EXERCISE TASK — Please arrange the part of the material that opens with the line containing "Open Подробнее for Петр Каблуков" and closes with the line containing "click(x=992, y=382)" as a JSON list of strings, one per line, skipping blank lines. Leave the pictures out of the answer.

DATASET RECORDS —
↓
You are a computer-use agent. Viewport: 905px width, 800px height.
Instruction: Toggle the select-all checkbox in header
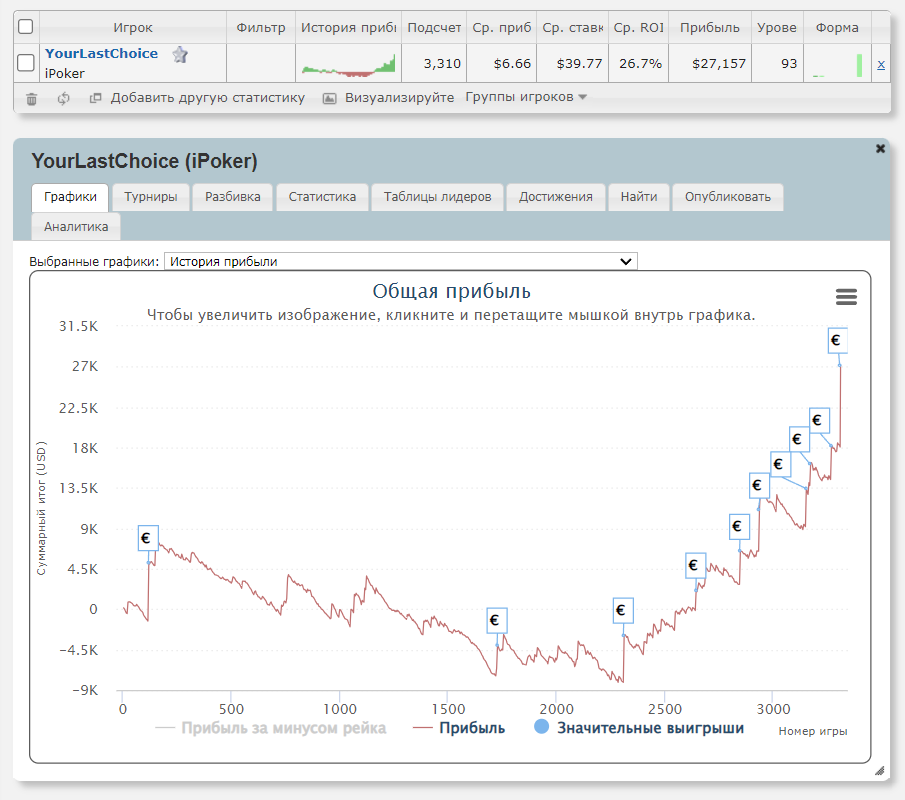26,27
↑
↓
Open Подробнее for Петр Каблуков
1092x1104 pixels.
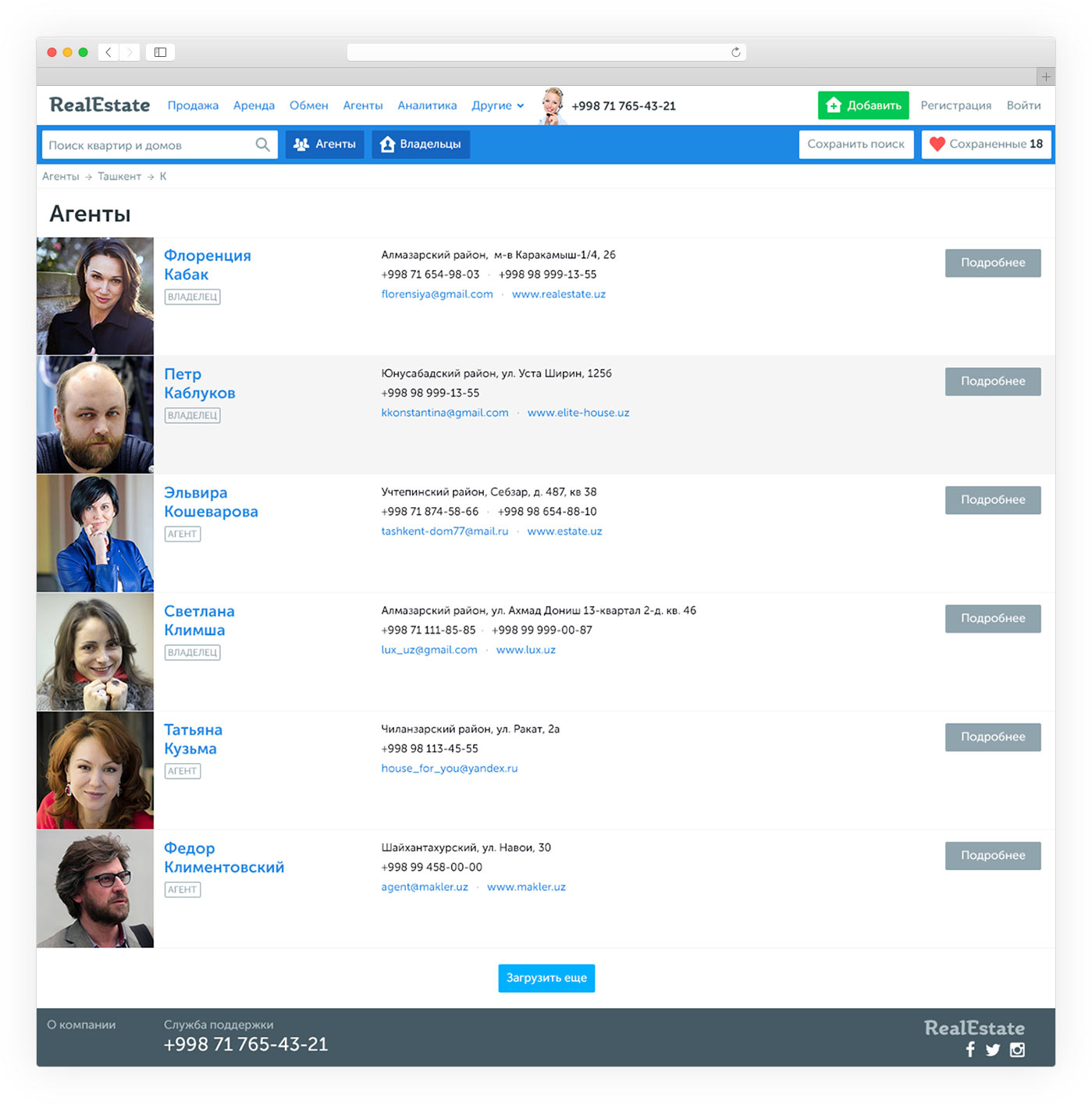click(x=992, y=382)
↑
SOLUTION TO THIS EXERCISE —
[
  "Open Подробнее for Петр Каблуков",
  "1092x1104 pixels.",
  "click(x=992, y=382)"
]